Something amazing happens when we are done praying. Me, being the sinful man that I am, am thinking about the exit. What will I say? How will I encourage? Who is coming next?
Almost every family has responded the same. They look up, through tear-filled eyes, and can hardly whisper “thank-you.”
You’d think that I’d catch on. “Justin, prayer is important! Prayer matters!” But, I am kind of a slow learner.
The terrifying, appalling conclusion that I keep coming to is that I don’t believe in the power of prayer, and the people I’m serving do!
Don’t get me wrong, in theory I totally believe that prayer does something. I’ve been told all my life that I am supposed to ask God, our Father, who loves to give us good gifts.

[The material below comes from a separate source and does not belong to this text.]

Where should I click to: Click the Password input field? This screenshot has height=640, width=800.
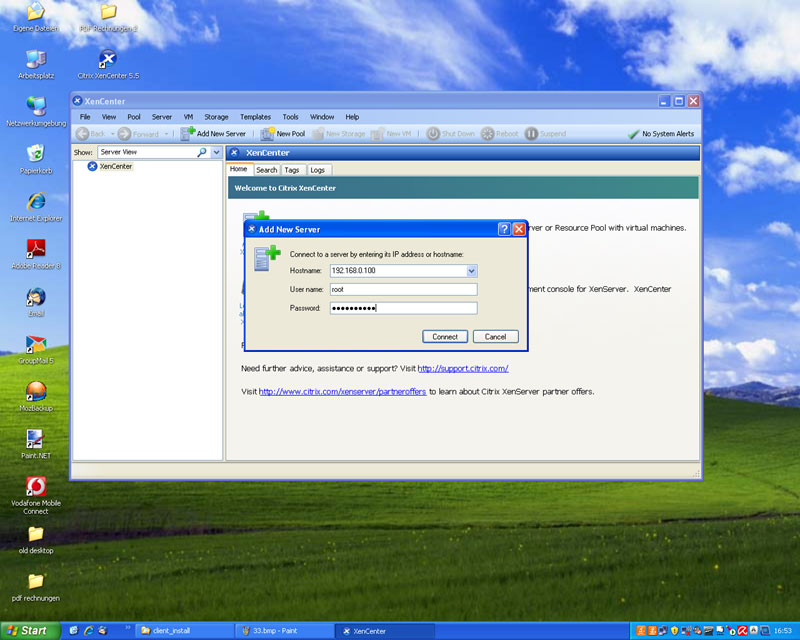[x=404, y=308]
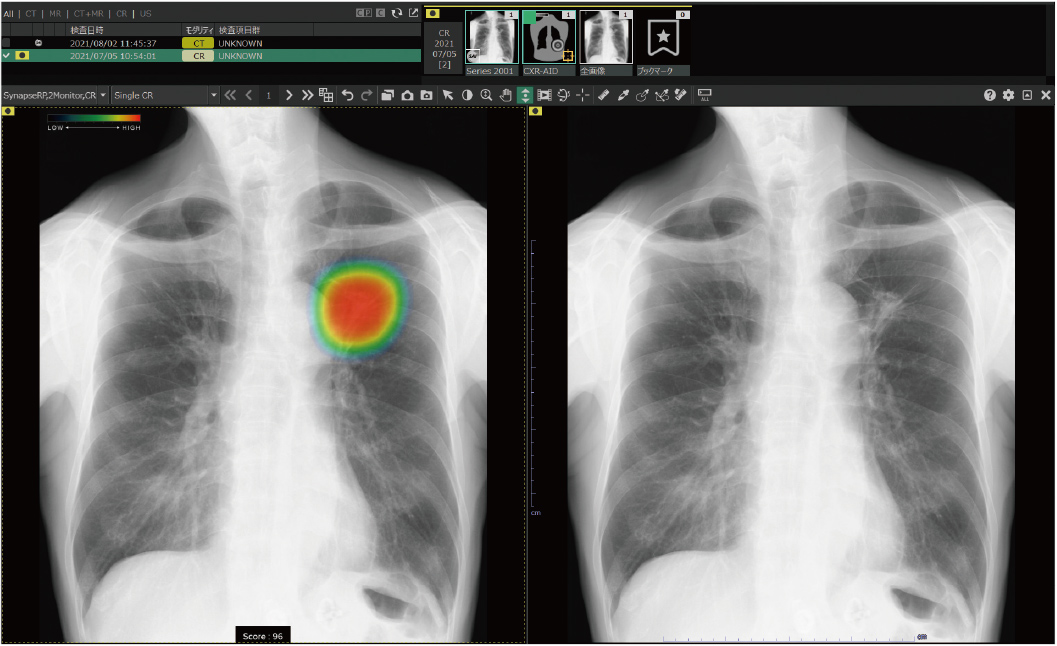Check the box for the 2021/08/02 study
This screenshot has width=1057, height=646.
pos(7,42)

But, in the end, the rational, cerebral, un-emotional, results-driven American wins out in my mind. Because, when I’m really honest, I am thinking about the next group of people that I am going to help.
That’s the MORE terrifying conclusion. The reason that I hardly believe in the power of prayer is because I’m the messiah that I’m offering to people. It’s not the power of a miracle-producing, all-powerful, all-loving, all-good God…it is me! So, instead of praying more often, trusting that God is sufficient, I rush through my repetitions and start thinking about the next family. Because, at the end of the day, prayer is the expression of my humble and submissive trust in God – lack of prayer is the expression of self-sufficiency.
Now, I hope that you aren’t as arrogant and self-sufficient as I am. But, examine your situation. How quickly do you turn to your problem-solving mode? Is it more quickly than you fall to your knees in prayer? When you pray, is it just a lob, fingers-crossed, but your real hope is in the solution you’ve already started to form in your mind? And what about that solution that you’ve started to form, if it is successful, who gets the credit? What is the proportion of prayer to decision-making strategy in your life?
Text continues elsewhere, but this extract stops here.